Word for word, reproduce the data that follows.
BEGIN Source material
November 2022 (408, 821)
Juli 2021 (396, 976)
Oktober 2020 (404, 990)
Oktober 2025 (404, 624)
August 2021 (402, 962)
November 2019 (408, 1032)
END Source material
Result below
November 2022 (408, 821)
Juli 2021 (396, 976)
Oktober 2020 (404, 990)
Oktober 2025 (404, 624)
August 2021 (402, 962)
November 2019 (408, 1032)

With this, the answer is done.